Article 8 of the Uniform Act provides that the arbitral tribunal must be composed of either a sole arbitrator or three arbitrators. This is a mandatory provision, since the article lists a hierarchy of methods that must be followed for the appointment of an additional arbitrator if the parties have appointed an even number of arbitrators or if a previously appointed arbitrator can no longer sit on the tribunal, for whatever reason.
Although it is clear that the real prohibition under Article 8 of the Uniform Act relating to an even number of arbitrators, there is a risk that, if the parties were to agree upon a five-member tribunal, the tribunal might be considered as having been improperly constituted, and its award might therefore be set aside.
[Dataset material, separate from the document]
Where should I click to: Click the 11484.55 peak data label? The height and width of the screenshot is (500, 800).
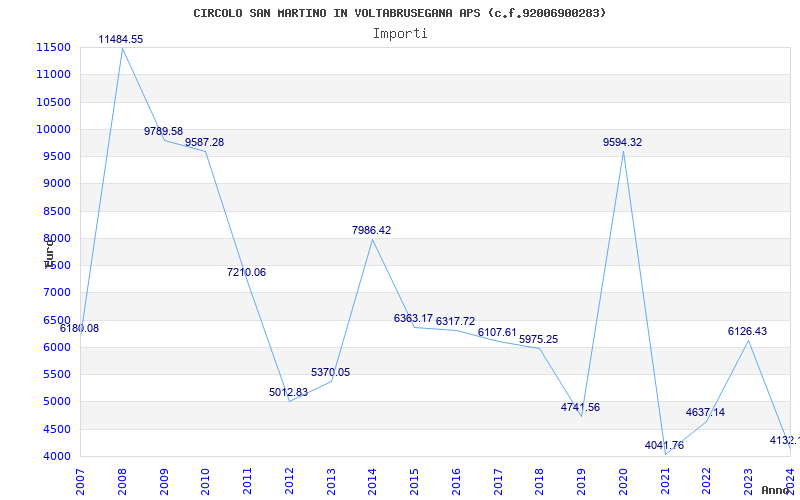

The parties are free to determine by agreement the rules applicable to the appointment, dismissal or replacement of arbitrators. Failing any such agreement, or if the agreement is insufficient to cover all eventualities, the Uniform Act lays down certain rules.
As regards appointments, if there are to be three arbitrators, each party is to appoint one arbitrator and those two arbitrators are to agree upon a third arbitrator, or if there is to be a sole arbitrator, the parties are to agree upon an appointment. If there is failure at any stage of this appointment process, either through a failure of the parties or the arbitrators to agree as required, or through a party’s refusal to appoint an arbitrator, the appointment of the arbitrator concerned is instead made by the local court in the member state where the seat of arbitration is located. Although it is not expressly stated, the same procedure could presumably be applied, mutatis mutandis, if it were necessary to replace an arbitrator. This procedure is useful because it prevents parties from frustrating the arbitration process by refusing to appoint its own arbitrator.
WHERE THERE ARE MORE THAN TWO PARTIES TO THE ARBITRATION AGREEMENT
A problem may arise where there are more than two parties to the arbitration agreement, all having different interest, and where a here-member tribunal has been provided for. One of the fundamental principles in arbitration is that the parties must be treated equally, and a corollary of this is that no party must have a greater influence than the other parties on the appointment of the arbitral tribunal. However, if the parties have not made specific provision in their agreement for the appointment of an arbitral tribunal in such a way that no party has a greater influence, there is nothing in the Uniform Act to resolve the difficulty.
The requirement for all arbitrators to be independent and impartial as regards the parties is formally laid down, and any arbitrator who considers that there may be grounds for a party to challenge his independence or impartiality is required to bring this to the attention of the parties. In such an event he may only accept the appointment if he obtains the unanimous written consent of the parties.